Getting wrong results with fft using length of 2^nextpow2
5 Ansichten (letzte 30 Tage)
Ältere Kommentare anzeigen
Josef Laumer
am 6 Dez. 2016
Beantwortet: Star Strider
am 6 Dez. 2016
If i am doing the ftt with the length of 2^nextpow2(L) according to the MATLAB help ( http://de.mathworks.com/help/matlab/ref/fft.html ) and this results in errors in the amplitude of the single-sided spectrum. For example:
Fs = 1e5;
t = (0:1/Fs:0.5);
X = 20*sin(2*pi*300*t);
L = length(t);
% fft code copied from official matlab example code
n = 2^nextpow2(L);
Y = fft(X,n);
f = Fs*(0:(n/2))/n;
P2 = abs(Y/n);
P1 = P2(1:n/2+1);
P1(2:end-1) = 2*P1(2:end-1);
semilogx(f,P1)
In other MATLAB answers ( https://de.mathworks.com/matlabcentral/answers/116357-getting-wrong-results-with-fft#answer_124573 ) there is the amplitude calculation done with the length of the time vector t:
P2 = abs(Y/L);
This seems to be more correct as the amplitude should be 20 in the spectrum.
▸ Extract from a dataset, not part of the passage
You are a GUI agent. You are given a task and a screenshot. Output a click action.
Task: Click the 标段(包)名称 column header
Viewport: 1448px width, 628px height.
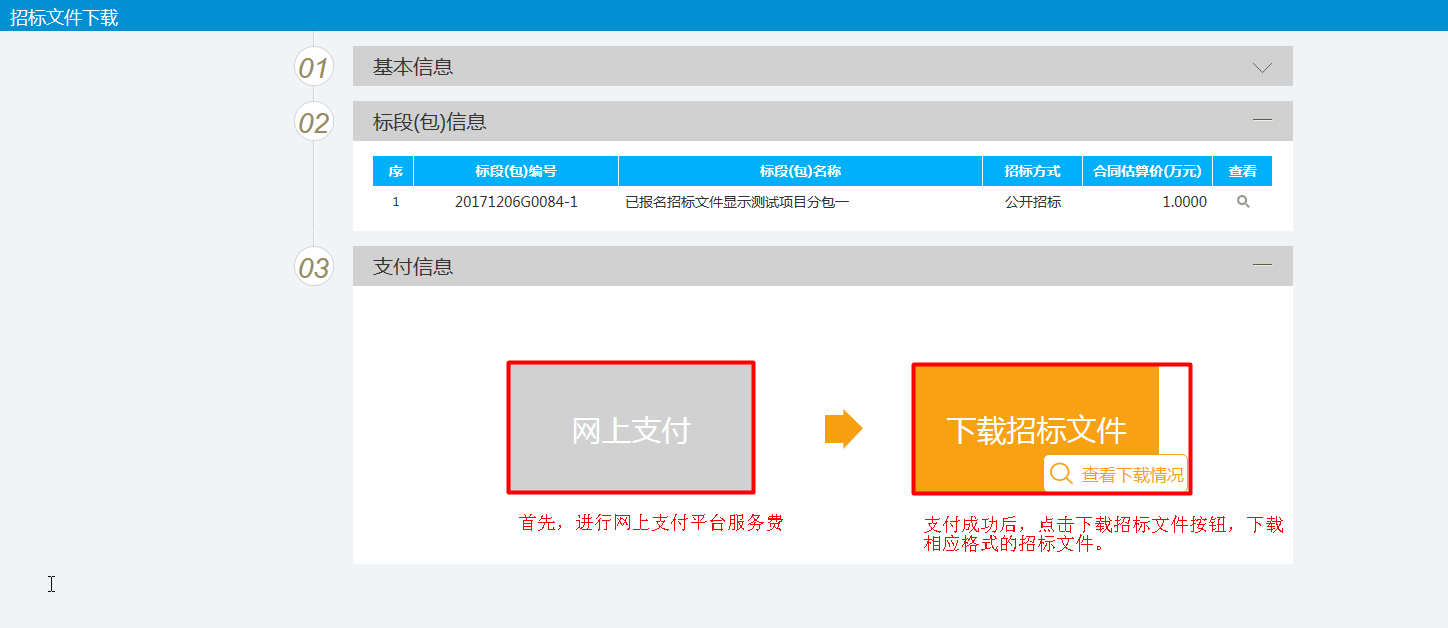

There is another explanation in https://de.mathworks.com/matlabcentral/answers/29696-fft-am-i-doing-anything-wrong#answer_38082 , but is however scaled by sampling frequency Fs and it returns still the wrong amplitude. Is it possible, that there is a mistake in the MATLAB help? How should a fft with the length 2^nextpow2(L) (for performance reasons) be done to obtain correct amplitudes? Thanks a lot in advance!
0 Kommentare
Akzeptierte Antwort
Star Strider
am 6 Dez. 2016
To get the correct amplitudes, you have to divide the Fourier transform by the length of the original signal, not the zero-padded signal. To plot the one-sided Fourier transform, you then have to multiply the absolute value by 2 in order to correct for the one-sided transform having half the signal energy of the two-sided transform.
0 Kommentare
Weitere Antworten (0)
Siehe auch
Kategorien
Mehr zu Fourier Analysis and Filtering finden Sie in Help Center und File Exchange
Community Treasure Hunt
Find the treasures in MATLAB Central and discover how the community can help you!
Start Hunting!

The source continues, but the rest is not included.